▸ Testo estratto
★ ★ ★ ★ ★ ★ ★

Dopo le dimissioni di Lecornu e al terzo governo francese caduto in frantumi, la Francia paga una caduta di immagine non del tutto inaspettata, date le premesse. Sui numeri il rendimento del decennale francese (OAT) è balzato al 3,57%, contro il 2,72% del Bund. Conseguenza ne è scaturita osservando lo spread OAT-Bund che è arrivato a 85 punti base, maggiore di quello tra Italia e Germania.

Quindi la divisa italiana come emblema di stabilità. E dà dell’incredibile. Facile commento potrebbe formularsi dagli States: “si pensi allora a come siete messi in Europa” …

Anche le banche centrali di maggiore rilevanza pare prediligano l’investimento in oro per l’idea di sicurezza che è difficile da confutare. Sono situazioni in cui si rafforza il valore del dollaro e oro che sono i dati sintomatici della paura. E sussiste quella circolarità tossica della bolla AI: le aziende investono l’una nell’altra per comprare i propri prodotti.

Quindi da una parte l’inflazione è in pieno corso e dall’altra l’oro comprese azioni e immobili, ci conferma il dato sintomale dell’inflazione ma è un dato sul quale i governi difficilmente possono fare qualcosa.

Conseguenza: i governi in carica che chiudono i battenti possono determinare la crisi finanziaria nel proprio paese ma gli stessi governi possono ben poco per contrastare le avversità del sistema finanziario e dell’instabilità.

★ ★ ★ ★ ★ ★ ★

Nel testo sulla crisi del governo francese, quanti punti base ha raggiunto lo spread OAT-Bund?

★ ★ ★ ★ ★ ★ ★

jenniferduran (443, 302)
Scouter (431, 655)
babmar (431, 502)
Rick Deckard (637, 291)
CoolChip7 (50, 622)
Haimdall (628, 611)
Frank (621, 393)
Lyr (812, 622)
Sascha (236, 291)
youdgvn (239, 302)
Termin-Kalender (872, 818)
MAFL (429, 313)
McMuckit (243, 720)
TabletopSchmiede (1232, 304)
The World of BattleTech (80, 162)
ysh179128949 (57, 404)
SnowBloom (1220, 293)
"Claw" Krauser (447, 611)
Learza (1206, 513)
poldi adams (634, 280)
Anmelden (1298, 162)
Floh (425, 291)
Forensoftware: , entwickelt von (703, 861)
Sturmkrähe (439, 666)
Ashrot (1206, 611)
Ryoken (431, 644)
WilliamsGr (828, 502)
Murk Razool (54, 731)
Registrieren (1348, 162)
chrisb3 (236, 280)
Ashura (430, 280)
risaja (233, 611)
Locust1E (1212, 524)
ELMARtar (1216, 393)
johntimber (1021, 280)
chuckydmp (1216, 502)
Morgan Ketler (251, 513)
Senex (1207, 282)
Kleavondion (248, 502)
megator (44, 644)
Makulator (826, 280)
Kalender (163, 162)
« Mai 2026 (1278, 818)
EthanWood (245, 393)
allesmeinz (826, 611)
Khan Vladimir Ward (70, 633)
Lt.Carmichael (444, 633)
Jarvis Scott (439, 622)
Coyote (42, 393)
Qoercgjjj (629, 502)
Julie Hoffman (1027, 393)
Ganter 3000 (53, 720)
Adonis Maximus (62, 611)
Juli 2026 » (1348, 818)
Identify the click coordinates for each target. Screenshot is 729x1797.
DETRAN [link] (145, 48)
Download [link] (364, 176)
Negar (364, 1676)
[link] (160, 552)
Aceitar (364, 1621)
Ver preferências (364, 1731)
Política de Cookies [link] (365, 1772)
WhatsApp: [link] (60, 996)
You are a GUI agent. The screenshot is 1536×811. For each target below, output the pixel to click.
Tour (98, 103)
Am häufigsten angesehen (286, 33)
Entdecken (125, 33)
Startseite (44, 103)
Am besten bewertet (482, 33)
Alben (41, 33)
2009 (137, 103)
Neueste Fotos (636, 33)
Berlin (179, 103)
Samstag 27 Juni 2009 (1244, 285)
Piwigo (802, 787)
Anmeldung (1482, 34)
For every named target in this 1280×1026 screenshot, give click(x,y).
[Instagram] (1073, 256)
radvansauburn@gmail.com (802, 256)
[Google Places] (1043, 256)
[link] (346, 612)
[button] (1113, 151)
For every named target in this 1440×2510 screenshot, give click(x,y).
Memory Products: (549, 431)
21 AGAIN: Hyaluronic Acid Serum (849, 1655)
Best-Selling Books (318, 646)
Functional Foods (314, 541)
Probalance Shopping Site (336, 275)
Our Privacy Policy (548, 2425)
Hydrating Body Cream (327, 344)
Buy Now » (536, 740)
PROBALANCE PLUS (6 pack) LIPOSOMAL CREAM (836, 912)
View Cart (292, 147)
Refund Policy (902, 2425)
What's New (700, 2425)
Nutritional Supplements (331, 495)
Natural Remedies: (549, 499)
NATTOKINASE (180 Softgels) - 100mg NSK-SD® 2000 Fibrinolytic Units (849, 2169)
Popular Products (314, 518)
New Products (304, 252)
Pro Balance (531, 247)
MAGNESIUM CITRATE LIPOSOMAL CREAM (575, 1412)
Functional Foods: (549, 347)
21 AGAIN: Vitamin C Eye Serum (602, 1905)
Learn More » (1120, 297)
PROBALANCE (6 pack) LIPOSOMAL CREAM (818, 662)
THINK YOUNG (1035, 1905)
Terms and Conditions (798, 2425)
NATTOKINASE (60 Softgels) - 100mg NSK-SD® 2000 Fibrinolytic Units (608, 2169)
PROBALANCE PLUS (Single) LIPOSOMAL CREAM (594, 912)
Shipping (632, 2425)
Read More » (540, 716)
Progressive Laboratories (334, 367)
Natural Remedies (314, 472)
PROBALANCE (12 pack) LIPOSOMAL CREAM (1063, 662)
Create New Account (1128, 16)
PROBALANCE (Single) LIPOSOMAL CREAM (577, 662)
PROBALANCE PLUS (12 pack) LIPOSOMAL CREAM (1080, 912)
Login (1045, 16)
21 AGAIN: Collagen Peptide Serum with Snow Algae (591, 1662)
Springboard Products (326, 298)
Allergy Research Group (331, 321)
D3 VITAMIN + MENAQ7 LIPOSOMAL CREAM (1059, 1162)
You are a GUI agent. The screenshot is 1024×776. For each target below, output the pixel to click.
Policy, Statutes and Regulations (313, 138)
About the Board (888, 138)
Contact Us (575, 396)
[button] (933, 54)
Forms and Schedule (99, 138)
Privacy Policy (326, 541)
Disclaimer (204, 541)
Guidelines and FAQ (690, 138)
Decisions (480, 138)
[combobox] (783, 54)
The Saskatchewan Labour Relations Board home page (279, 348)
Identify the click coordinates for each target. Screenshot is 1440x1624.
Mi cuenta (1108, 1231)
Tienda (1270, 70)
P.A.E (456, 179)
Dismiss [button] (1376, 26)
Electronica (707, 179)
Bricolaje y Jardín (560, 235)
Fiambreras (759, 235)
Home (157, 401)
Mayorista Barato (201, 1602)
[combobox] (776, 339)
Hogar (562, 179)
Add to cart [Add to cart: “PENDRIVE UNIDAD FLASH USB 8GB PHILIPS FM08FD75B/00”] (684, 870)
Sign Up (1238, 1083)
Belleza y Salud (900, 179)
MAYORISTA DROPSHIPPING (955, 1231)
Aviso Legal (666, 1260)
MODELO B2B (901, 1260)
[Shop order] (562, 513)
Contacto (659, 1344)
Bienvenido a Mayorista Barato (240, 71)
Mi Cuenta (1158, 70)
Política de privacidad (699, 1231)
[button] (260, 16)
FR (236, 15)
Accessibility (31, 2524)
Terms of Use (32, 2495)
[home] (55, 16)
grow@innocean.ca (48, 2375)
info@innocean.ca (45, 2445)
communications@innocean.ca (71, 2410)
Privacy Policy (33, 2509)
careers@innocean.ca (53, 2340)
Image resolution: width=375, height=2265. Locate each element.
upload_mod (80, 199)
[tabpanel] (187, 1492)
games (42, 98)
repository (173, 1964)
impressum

★ ★ ★ ★ ★ ★ ★

▸ Soluzione
85 punti base.